Print the records exactly. Miss nothing.

......

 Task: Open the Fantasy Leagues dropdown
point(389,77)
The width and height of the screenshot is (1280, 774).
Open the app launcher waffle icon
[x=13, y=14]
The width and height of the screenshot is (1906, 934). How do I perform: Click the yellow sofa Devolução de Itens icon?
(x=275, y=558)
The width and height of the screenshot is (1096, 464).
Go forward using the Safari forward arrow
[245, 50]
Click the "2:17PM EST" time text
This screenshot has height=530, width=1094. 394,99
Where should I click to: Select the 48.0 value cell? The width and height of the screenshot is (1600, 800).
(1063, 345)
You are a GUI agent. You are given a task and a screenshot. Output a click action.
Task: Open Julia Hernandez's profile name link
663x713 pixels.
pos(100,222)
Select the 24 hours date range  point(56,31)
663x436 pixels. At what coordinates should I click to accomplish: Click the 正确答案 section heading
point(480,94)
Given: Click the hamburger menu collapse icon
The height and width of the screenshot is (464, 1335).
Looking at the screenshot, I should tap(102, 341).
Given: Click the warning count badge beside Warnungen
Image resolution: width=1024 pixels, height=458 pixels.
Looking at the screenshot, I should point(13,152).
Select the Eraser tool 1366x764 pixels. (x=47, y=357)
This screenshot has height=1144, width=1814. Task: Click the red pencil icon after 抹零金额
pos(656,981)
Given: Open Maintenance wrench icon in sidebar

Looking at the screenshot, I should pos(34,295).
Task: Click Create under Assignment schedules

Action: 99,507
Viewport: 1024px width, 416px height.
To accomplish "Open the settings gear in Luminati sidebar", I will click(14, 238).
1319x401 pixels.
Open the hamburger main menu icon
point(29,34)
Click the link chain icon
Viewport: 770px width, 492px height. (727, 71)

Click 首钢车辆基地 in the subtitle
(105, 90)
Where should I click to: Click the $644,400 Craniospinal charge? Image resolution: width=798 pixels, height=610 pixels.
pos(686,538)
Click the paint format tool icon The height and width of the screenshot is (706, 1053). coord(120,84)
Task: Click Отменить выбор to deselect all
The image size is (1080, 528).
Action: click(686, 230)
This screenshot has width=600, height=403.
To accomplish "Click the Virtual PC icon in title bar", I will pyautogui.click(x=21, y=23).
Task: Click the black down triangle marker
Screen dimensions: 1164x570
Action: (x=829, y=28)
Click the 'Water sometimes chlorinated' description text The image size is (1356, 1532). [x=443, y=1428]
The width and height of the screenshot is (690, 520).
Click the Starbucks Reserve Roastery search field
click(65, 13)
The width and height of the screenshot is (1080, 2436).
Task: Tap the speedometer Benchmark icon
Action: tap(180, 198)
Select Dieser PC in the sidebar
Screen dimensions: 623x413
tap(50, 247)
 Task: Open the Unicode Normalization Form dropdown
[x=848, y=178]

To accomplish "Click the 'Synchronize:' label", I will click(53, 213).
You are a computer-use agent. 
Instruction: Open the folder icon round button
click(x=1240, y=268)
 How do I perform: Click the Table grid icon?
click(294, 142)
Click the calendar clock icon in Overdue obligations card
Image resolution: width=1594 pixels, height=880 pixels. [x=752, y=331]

......

▸ SOLUTION FOR THIS TASK:
 Task: Open the Fantasy Leagues dropdown
point(389,77)
The width and height of the screenshot is (1280, 774).
Open the app launcher waffle icon
[x=13, y=14]
The width and height of the screenshot is (1906, 934). How do I perform: Click the yellow sofa Devolução de Itens icon?
(x=275, y=558)
The width and height of the screenshot is (1096, 464).
Go forward using the Safari forward arrow
[245, 50]
Click the "2:17PM EST" time text
This screenshot has height=530, width=1094. 394,99
Where should I click to: Select the 48.0 value cell? The width and height of the screenshot is (1600, 800).
(1063, 345)
You are a GUI agent. You are given a task and a screenshot. Output a click action.
Task: Open Julia Hernandez's profile name link
663x713 pixels.
pos(100,222)
Select the 24 hours date range  point(56,31)
663x436 pixels. At what coordinates should I click to accomplish: Click the 正确答案 section heading
point(480,94)
Given: Click the hamburger menu collapse icon
The height and width of the screenshot is (464, 1335).
Looking at the screenshot, I should tap(102, 341).
Given: Click the warning count badge beside Warnungen
Image resolution: width=1024 pixels, height=458 pixels.
Looking at the screenshot, I should point(13,152).
Select the Eraser tool 1366x764 pixels. (x=47, y=357)
This screenshot has height=1144, width=1814. Task: Click the red pencil icon after 抹零金额
pos(656,981)
Given: Open Maintenance wrench icon in sidebar

Looking at the screenshot, I should pos(34,295).
Task: Click Create under Assignment schedules

Action: 99,507
Viewport: 1024px width, 416px height.
To accomplish "Open the settings gear in Luminati sidebar", I will click(14, 238).
1319x401 pixels.
Open the hamburger main menu icon
point(29,34)
Click the link chain icon
Viewport: 770px width, 492px height. (727, 71)

Click 首钢车辆基地 in the subtitle
(105, 90)
Where should I click to: Click the $644,400 Craniospinal charge? Image resolution: width=798 pixels, height=610 pixels.
pos(686,538)
Click the paint format tool icon The height and width of the screenshot is (706, 1053). coord(120,84)
Task: Click Отменить выбор to deselect all
The image size is (1080, 528).
Action: click(686, 230)
This screenshot has width=600, height=403.
To accomplish "Click the Virtual PC icon in title bar", I will pyautogui.click(x=21, y=23).
Task: Click the black down triangle marker
Screen dimensions: 1164x570
Action: (x=829, y=28)
Click the 'Water sometimes chlorinated' description text The image size is (1356, 1532). [x=443, y=1428]
The width and height of the screenshot is (690, 520).
Click the Starbucks Reserve Roastery search field
click(65, 13)
The width and height of the screenshot is (1080, 2436).
Task: Tap the speedometer Benchmark icon
Action: tap(180, 198)
Select Dieser PC in the sidebar
Screen dimensions: 623x413
tap(50, 247)
 Task: Open the Unicode Normalization Form dropdown
[x=848, y=178]

To accomplish "Click the 'Synchronize:' label", I will click(53, 213).
You are a computer-use agent. 
Instruction: Open the folder icon round button
click(x=1240, y=268)
 How do I perform: Click the Table grid icon?
click(294, 142)
Click the calendar clock icon in Overdue obligations card
Image resolution: width=1594 pixels, height=880 pixels. [x=752, y=331]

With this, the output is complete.